Thursday, March 21, 2013

I have not written on here in so long.  I have battles with myself as to what I want to reveal - how personal do I really want to be about where I am and how I got here.  Would anyone really read this anyway?  I keep thinking of the popular song on the radio that states in part "I don't know where I belong - I don't know where I went wrong."    There is so much truth to that song.  I think about it a lot lately.  How did I wind up alone here in my late 40's with no children or partner in my life!  Am I being tested by  higher beings than myself?  Am I really just a person who is going to wind up a crazy-cat lady!  Hell no.   I prefer dogs.  But, I am a successful, smart, pretty, fun, rather well-balanced person who has found herself alone!  It could happen to you! 

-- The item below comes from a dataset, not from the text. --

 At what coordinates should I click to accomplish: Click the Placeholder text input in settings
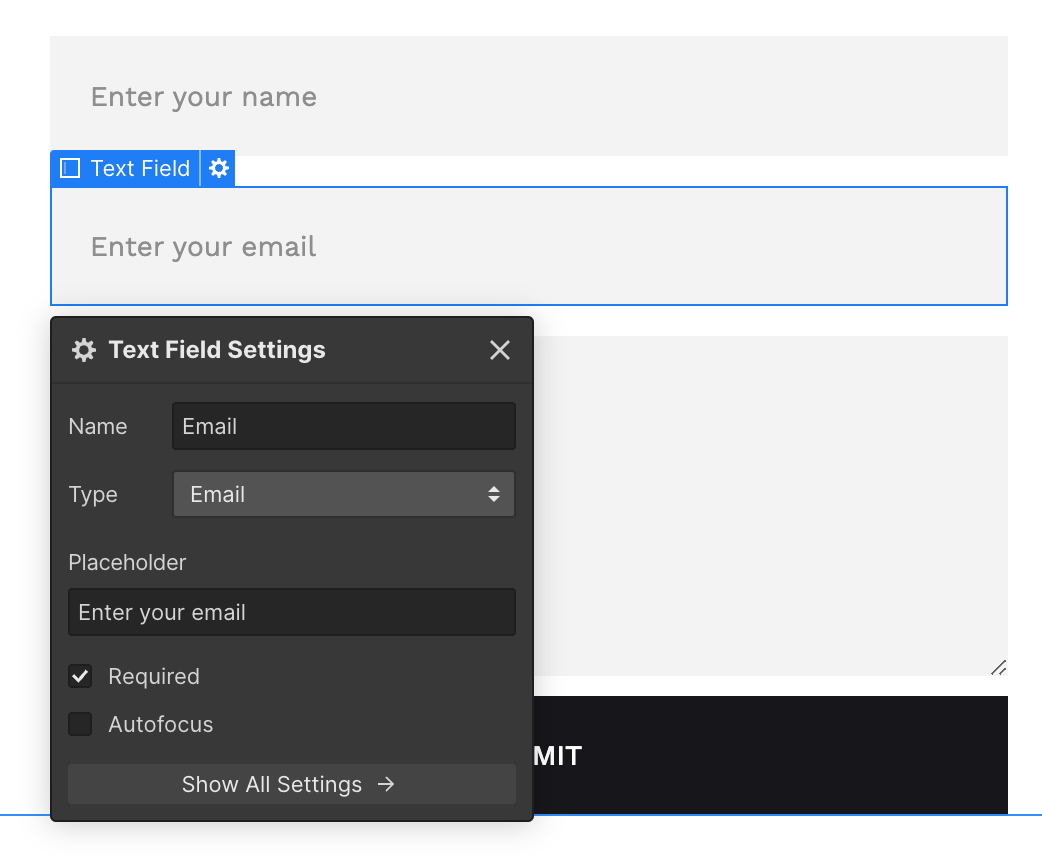[x=291, y=612]
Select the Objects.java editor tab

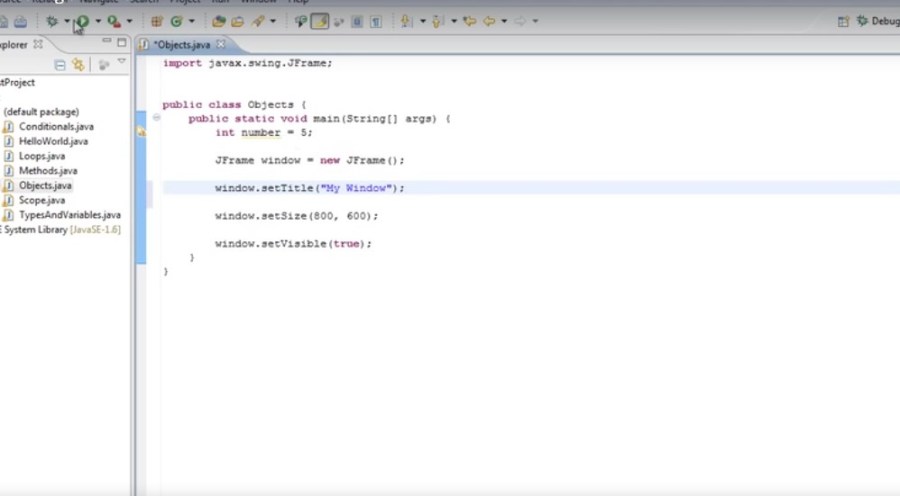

So, in my mind I travel back to the significant relationships I did have, and attempted to reconcile with what went wrong.  Step 1- Spend a lot of time forgiving myself for past failures, embarrassments, and cringe-worthy experiences I have had with the men in my life.   I have devised a sort-of 12 step program towards my recovery from failed relationships and to recover and move on!   I am a total romantic and used to believe that the universe put the man in front of me for a reason!  Step 2 - I do not suggest anyone think this way!  Just because circumstance has put a guy in front of  you does not mean you need to be with that person.  This reasoning is what I finally "get".  I have spent more time with men I should never have even given the time of day to, just because I was feeling spiritual and felt that the universe brought that man into my life.  Well, in a sense the universe did.  Because now I get it.  Step 3-It is OK to be alone.  Perhaps a person needs some alone time to discover what they really want and who they really want.  I guess that is my self-help advice.  However, It has been almost one year for me.  I am practically a virgin - again.  And that fact is now clouding my judgment.